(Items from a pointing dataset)
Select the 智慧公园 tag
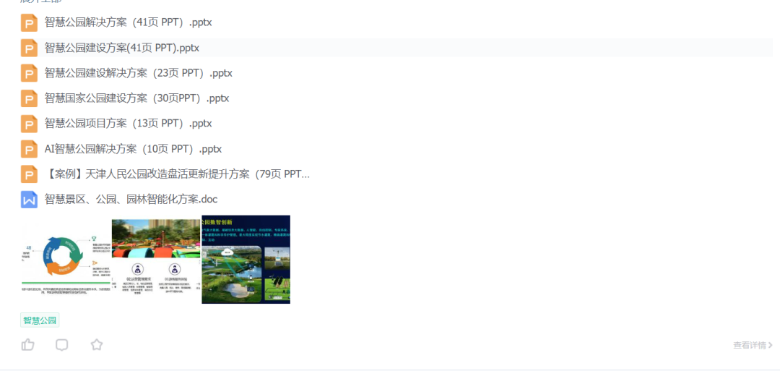This screenshot has width=780, height=371. (40, 320)
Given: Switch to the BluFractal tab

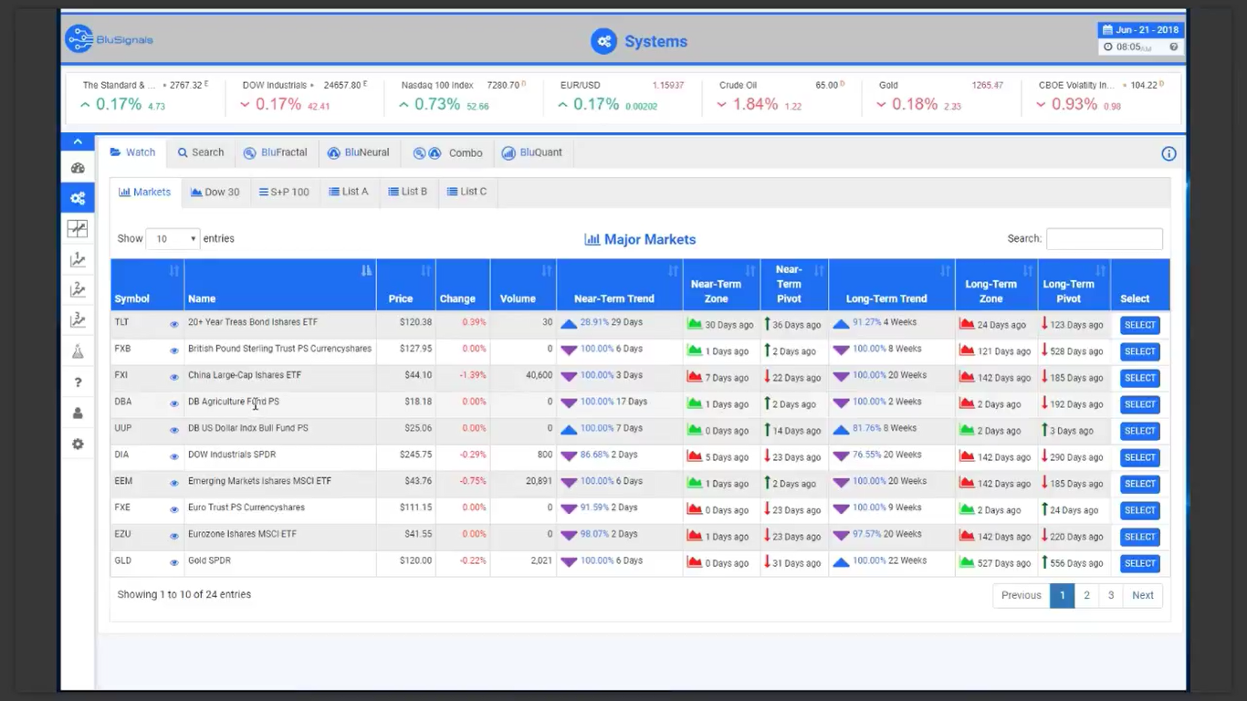Looking at the screenshot, I should click(276, 152).
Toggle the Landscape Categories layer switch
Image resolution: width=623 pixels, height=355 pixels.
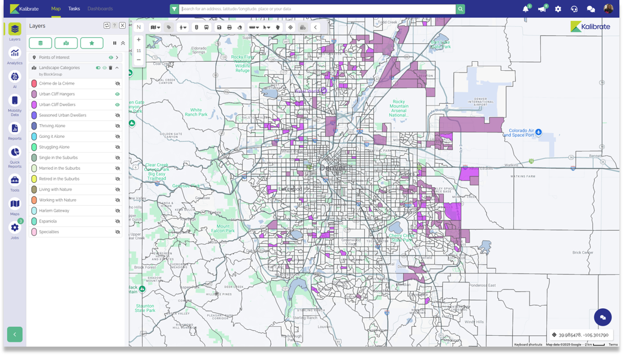98,68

Stated task
Turn the items above into a two-column CSV with the columns "instruction" and "answer", one row per item. Put each item's text and its answer in a single quoted field with line breaks replaced by spaces, and leave the pictures out.

Written response
instruction,answer
"Select the 智慧公园 tag","This screenshot has width=780, height=371. (40, 320)"
"Given: Switch to the BluFractal tab","Looking at the screenshot, I should click(276, 152)."
"Toggle the Landscape Categories layer switch Image resolution: width=623 pixels, height=355 pixels.","98,68"